Stockholm’s Adapting Book Scene
Norse myth tells how Thor went fishing for the Midgard Serpent, using an ox-head as bait. He caught the serpcnt, but pulled the fishing rod so hard that his heels punctured the boat deck and dug into the sea bottom. Thor gripped his hammer, poised to smash the serpent, when the boat captain – Hymir the Giant – cut the fishing line to avoid catastrophe.
I read this story after flipping to a random page in a book about Sweden’s capital – Stockholm – in the Papper Bookstore (“Uncommon Guide Books”). Outside, in Mariatorget Square, I found a statue depicting this story.
The small bookstore includes an intriguing mix of titles by various authors – Beatrix Potter, Gerald Durrell, and Edgar Allan Poe (in English) to Marcel Proust in Swedish. The shop front includes Parisian maps to help celebrate the story of the 2014 French Nobel Literature laureate Partrick Modiano.
Across the square (on the other side of Thor hacking the slimy beast) is a bookstore / cafe combination – for children’s books (and yummy lattes for Mom and Pop).
Not too far away at a Christmas Market in the train station is a bookstore dedicated to trains. Really. And customers flock to fork over their cash.
While walking around Stockholm, you see metal signs about the “Literature Trail” telling about authors associated with the city. Not exactly being hip in speaking Swedish, I lost the trail. But it’s key for highlighting local pride in celebrating writers and writing.
The printed word is still huge in Sweden. Small bookstores keep alive by focusing on niche marketing that addresses the needs of target audiences interested in specific subjects – travel, children’s stories, trains. And locals are hungry for it. This year was also the first ever Stockholm Art Book Fair.
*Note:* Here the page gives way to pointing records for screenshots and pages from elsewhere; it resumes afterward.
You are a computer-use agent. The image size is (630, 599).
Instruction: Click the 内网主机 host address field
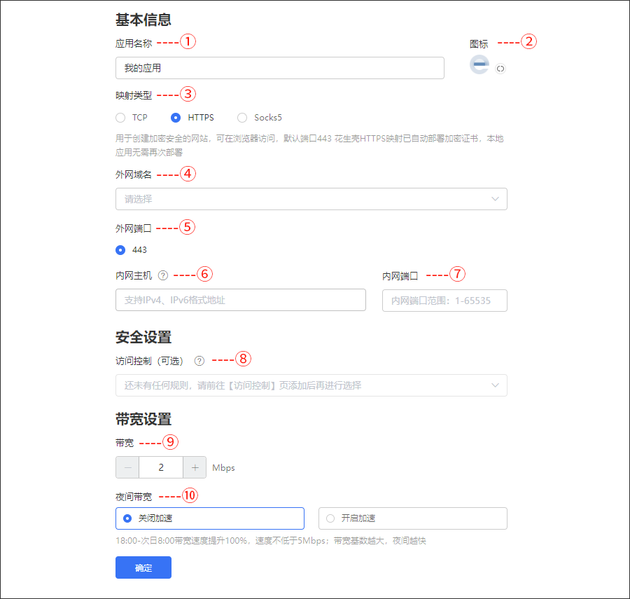coord(240,299)
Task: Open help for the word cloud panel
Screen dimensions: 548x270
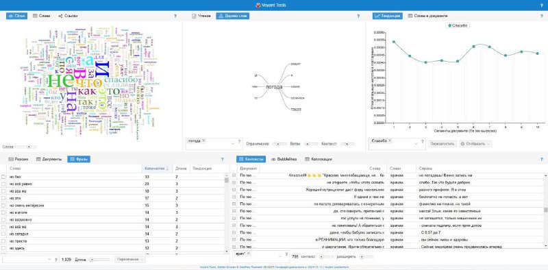Action: tap(175, 16)
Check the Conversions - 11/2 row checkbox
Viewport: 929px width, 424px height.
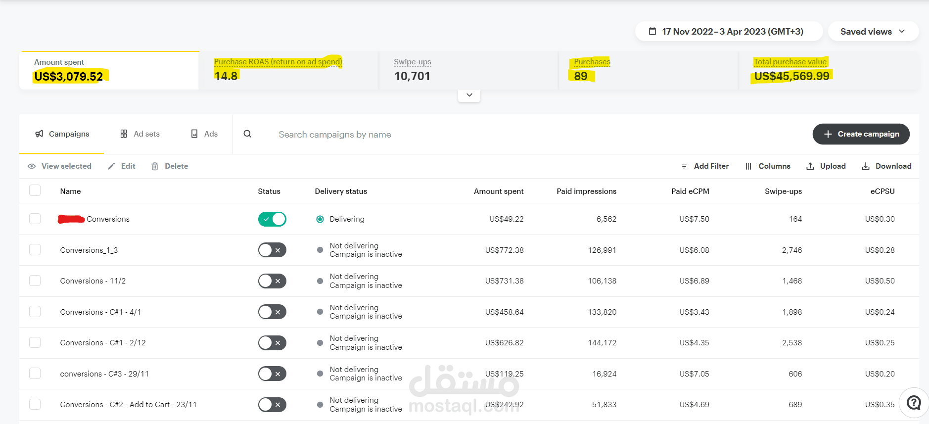(35, 281)
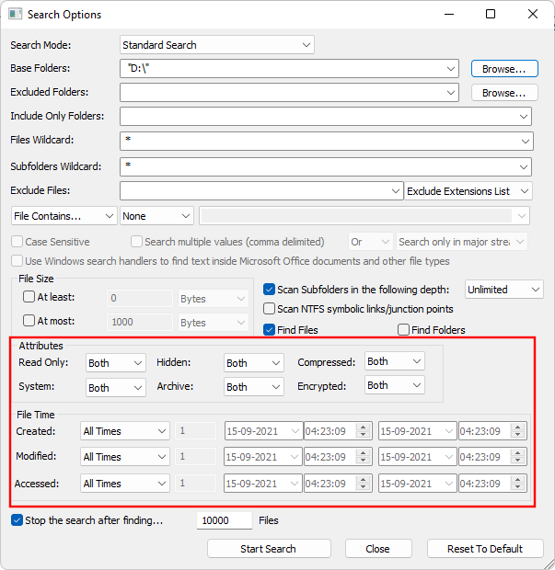Image resolution: width=555 pixels, height=570 pixels.
Task: Enable the At least file size checkbox
Action: (x=29, y=297)
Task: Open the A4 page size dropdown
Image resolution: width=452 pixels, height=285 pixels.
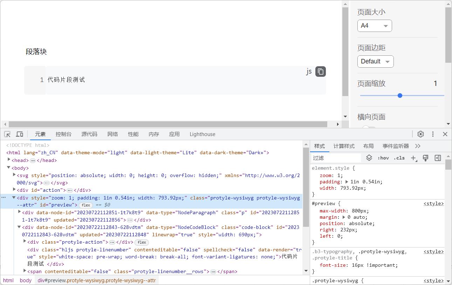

Sure – ebooks are catching on and growing in popularity – but printed titles still rage in Sweden. Stieg Larsson, author of The Girl with the Dragon Tattoo (and the Millennium Trilogy) was tech savvy and computer literate, but also a devotee of traditional print journalism. In an age when electronic media flourishes, it’s refreshing to see – in a country that aggressively embraces internet technology – that there’s a healthy regard for the value of the printed word.